Saved entries
------------------------------------------------------------

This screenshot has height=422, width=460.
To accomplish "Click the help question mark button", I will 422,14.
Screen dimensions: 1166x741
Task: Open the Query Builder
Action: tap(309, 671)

------------------------------------------------------------

#### WHAT THE TASK ASKS:
Return every record above. Copy each one exactly.

#### RESPONSE BELOW:
This screenshot has height=422, width=460.
To accomplish "Click the help question mark button", I will 422,14.
Screen dimensions: 1166x741
Task: Open the Query Builder
Action: tap(309, 671)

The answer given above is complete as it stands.